Evaluating Infection‐Control Practice Among Surgical, Anesthesia, and Radiology Teams
Keywords:
Infection Control, Anesthesia Technologists, Imaging Technologists, Compliance, Healthcare‐Associated Infections, Audit And FeedbackAbstract
Background:
Healthcare‐associated infections (HAIs) in perioperative and imaging settings pose substantial risks to patient safety. Anesthesia and imaging technologists are pivotal in infection prevention but often exhibit suboptimal compliance with protocols. This systematic review aimed to synthesize global and Saudi Arabian evidence on technologist adherence to infection‐control measures, identify effective interventions, and inform targeted strategies for improvement.
Methods:
We followed PRISMA guidelines to search PubMed and Embase from inception through December 31, 2024, supplemented by clinicaltrials.gov and reference‐list screening. Eligible studies were randomized clinical trials or cohort studies reporting quantitative compliance metrics among anesthesia or imaging technologists. Dual independent reviewers screened titles, abstracts, and full texts, extracted data using a standardized form, and assessed risk of bias with the Joanna Briggs Institute and Cochrane RoB 2.0 tools.
Results:
Fourteen studies (six trials, eight cohorts; total N≈1,365 technologists) met inclusion criteria.
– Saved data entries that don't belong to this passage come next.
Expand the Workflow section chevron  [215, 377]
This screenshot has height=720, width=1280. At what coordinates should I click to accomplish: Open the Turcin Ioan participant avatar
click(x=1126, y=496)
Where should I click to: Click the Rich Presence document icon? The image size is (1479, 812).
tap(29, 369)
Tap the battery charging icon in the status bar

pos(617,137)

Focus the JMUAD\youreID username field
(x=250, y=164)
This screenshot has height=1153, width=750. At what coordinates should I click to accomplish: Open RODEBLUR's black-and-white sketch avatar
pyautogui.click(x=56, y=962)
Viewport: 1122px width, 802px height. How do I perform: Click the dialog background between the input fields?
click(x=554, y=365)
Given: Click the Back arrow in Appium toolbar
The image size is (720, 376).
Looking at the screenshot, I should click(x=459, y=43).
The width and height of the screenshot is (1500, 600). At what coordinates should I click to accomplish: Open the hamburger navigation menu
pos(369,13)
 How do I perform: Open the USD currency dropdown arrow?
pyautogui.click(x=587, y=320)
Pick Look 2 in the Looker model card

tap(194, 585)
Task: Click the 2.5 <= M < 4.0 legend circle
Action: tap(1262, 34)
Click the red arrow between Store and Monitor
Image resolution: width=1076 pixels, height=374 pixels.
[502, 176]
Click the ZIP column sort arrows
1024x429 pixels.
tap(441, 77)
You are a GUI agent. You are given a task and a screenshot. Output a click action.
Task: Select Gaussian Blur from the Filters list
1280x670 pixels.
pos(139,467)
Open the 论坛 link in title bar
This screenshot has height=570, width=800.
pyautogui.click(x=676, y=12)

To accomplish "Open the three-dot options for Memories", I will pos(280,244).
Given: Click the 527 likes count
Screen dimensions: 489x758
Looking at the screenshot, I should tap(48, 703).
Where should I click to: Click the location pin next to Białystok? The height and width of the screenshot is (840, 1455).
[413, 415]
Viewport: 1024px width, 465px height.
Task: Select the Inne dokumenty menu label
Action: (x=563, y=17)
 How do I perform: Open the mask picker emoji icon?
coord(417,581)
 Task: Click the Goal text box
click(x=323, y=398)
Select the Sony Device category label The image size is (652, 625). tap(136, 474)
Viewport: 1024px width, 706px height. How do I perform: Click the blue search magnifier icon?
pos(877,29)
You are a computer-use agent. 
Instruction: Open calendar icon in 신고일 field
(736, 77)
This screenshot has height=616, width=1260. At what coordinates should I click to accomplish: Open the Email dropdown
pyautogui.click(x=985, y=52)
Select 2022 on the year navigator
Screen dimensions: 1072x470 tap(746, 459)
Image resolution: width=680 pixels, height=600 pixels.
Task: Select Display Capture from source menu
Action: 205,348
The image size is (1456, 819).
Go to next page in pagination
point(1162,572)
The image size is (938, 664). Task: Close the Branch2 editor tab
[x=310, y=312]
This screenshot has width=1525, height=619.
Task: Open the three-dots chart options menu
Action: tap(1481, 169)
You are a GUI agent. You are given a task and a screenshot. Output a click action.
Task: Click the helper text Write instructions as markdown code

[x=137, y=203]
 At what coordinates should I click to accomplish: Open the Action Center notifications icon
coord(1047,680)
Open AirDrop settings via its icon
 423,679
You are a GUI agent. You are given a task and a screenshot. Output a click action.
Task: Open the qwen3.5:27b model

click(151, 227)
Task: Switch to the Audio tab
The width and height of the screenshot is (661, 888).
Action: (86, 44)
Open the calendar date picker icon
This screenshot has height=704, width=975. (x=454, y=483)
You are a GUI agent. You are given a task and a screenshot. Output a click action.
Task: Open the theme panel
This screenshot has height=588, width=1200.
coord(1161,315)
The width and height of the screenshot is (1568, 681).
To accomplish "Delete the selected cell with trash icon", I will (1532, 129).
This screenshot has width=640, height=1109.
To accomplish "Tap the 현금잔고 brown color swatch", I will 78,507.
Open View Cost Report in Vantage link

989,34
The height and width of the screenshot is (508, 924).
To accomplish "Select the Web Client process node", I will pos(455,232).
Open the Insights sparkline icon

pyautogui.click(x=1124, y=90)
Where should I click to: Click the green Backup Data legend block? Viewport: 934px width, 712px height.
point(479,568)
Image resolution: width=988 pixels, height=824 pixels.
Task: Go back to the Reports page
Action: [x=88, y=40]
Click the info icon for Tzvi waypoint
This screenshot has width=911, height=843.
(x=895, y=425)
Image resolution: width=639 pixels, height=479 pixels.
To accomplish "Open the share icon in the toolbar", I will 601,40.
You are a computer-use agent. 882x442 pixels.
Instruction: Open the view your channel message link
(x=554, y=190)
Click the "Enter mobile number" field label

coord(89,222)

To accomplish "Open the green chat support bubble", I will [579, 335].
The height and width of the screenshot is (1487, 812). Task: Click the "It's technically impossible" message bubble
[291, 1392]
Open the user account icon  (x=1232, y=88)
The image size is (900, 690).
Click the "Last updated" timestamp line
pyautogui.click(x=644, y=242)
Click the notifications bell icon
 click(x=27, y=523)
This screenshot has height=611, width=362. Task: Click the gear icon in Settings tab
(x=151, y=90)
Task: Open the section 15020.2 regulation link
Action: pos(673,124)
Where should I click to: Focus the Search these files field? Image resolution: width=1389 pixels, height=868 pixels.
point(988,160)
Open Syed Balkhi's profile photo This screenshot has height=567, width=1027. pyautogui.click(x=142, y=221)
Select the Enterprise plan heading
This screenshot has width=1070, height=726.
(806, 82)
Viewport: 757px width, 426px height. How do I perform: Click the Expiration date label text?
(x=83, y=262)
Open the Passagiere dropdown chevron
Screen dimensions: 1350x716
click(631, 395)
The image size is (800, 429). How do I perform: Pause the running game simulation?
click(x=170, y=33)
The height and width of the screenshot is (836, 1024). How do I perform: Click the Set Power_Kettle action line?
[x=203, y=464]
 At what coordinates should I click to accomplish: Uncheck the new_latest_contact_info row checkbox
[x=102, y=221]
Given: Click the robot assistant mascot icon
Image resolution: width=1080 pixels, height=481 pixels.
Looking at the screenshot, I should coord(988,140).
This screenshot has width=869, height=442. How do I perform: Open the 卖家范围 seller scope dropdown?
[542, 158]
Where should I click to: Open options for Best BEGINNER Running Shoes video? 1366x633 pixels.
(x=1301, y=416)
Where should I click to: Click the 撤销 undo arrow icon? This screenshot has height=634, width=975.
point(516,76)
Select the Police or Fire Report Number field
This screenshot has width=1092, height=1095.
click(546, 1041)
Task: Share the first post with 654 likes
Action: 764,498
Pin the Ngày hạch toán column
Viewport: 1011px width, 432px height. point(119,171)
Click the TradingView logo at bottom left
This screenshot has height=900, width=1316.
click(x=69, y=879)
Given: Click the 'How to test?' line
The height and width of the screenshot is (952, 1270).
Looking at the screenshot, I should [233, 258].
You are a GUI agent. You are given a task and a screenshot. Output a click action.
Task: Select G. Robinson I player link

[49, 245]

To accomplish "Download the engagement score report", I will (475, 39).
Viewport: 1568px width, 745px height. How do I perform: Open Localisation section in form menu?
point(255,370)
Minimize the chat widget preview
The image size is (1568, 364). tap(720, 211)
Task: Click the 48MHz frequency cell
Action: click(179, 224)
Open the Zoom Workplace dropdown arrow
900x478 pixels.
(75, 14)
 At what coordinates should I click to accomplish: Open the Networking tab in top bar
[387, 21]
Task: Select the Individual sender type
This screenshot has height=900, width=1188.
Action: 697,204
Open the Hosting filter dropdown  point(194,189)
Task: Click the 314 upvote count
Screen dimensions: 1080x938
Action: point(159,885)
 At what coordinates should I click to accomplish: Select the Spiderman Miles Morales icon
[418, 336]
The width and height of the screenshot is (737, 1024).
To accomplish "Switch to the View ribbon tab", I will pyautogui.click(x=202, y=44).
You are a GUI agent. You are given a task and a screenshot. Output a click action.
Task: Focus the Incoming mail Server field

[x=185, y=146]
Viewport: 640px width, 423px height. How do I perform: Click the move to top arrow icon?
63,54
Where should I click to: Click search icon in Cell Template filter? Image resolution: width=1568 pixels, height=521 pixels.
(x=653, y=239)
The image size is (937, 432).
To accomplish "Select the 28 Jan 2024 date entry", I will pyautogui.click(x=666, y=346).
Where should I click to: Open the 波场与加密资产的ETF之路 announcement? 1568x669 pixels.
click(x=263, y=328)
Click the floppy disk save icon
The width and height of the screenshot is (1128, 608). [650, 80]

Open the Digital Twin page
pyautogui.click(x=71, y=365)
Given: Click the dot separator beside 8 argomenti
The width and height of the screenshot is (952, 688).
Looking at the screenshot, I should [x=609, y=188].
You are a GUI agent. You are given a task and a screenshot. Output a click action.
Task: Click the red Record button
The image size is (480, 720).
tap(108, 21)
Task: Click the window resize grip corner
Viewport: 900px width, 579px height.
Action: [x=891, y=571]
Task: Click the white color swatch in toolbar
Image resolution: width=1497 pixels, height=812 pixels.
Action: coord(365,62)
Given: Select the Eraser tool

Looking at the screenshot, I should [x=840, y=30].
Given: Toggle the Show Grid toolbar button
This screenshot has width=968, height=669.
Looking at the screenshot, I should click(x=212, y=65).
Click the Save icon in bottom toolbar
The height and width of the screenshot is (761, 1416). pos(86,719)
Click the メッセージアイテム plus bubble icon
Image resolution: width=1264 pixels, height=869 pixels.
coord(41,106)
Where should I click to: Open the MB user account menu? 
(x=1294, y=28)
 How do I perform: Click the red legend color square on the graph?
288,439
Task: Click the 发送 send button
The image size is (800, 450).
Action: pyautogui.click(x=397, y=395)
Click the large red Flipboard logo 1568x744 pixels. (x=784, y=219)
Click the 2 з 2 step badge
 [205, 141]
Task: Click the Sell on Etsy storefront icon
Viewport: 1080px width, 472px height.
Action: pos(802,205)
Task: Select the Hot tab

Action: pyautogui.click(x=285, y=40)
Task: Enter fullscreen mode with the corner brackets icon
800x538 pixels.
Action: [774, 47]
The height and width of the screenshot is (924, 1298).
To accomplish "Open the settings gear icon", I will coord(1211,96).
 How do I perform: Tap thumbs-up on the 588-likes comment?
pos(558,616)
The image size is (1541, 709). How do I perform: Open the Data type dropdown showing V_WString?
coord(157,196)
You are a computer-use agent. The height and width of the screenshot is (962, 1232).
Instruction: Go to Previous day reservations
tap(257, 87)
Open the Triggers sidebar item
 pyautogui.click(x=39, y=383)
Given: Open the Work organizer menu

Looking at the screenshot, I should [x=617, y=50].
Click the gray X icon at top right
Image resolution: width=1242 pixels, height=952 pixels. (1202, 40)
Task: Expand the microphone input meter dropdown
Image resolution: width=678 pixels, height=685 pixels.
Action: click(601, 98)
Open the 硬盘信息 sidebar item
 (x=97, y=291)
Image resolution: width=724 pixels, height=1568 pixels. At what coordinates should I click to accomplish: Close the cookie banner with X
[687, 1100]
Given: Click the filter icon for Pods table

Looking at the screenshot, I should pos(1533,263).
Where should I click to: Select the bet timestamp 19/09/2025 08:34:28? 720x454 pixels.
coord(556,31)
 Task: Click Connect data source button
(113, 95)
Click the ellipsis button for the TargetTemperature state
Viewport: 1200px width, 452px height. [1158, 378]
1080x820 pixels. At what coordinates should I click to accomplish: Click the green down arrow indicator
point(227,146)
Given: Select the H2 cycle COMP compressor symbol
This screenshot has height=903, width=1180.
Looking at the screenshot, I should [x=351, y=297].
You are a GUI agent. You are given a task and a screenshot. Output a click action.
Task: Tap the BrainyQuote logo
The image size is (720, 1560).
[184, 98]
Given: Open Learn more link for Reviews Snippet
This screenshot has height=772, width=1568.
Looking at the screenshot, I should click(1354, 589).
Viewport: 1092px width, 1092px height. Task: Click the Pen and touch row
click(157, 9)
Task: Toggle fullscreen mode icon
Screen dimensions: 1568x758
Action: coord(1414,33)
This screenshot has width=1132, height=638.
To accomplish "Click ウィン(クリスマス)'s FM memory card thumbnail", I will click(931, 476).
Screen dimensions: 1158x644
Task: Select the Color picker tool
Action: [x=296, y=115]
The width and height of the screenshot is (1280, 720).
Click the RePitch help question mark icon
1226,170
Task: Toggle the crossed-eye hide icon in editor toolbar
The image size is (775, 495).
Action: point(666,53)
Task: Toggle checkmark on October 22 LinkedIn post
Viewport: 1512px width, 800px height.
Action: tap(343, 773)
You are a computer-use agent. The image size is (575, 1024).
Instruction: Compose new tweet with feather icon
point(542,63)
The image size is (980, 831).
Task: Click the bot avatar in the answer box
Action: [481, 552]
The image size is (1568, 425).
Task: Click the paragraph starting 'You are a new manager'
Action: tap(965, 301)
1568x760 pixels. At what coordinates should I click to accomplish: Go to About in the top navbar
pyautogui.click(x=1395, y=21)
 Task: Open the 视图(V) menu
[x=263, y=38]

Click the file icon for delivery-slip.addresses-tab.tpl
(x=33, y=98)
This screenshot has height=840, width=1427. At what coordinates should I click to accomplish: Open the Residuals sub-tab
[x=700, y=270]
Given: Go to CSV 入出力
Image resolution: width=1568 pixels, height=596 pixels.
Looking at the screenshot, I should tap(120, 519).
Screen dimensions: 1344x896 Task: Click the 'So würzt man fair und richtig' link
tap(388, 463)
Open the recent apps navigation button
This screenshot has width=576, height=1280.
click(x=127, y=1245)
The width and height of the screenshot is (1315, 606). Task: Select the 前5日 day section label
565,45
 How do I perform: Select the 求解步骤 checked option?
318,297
Baseline composite infection‐control compliance averaged 54.6% (range 18.0%–78.9%), with lower hand‐hygiene rates in anesthesia technologists (mean 45.3%) versus imaging technologists (61.8%; p<0.01). Multimodal interventions—combining direct observation, real‐time feedback, peer coaching, and refresher training, yielded mean compliance improvements to 68.2% at 6‐month follow‐up. Secondary outcomes included knowledge score increases, and decreased needlestick injuries in anesthesia staff (IRR 0.26).
Conclusions:
Infection‐control compliance among anesthesia and imaging technologists remains below recommended thresholds but can be substantially improved through sustained, multimodal interventions. Directly observed composite adherence rates serve as a robust primary outcome for benchmarking. Embedding continuous audit‐and‐feedback mechanisms, fostering supportive organizational cultures, and integrating electronic monitoring may enhance durability of gains. Nationally, formalized training mandates and incorporation of technologist performance metrics into accreditation frameworks are recommended to bridge local–global practice gaps and advance patient safety.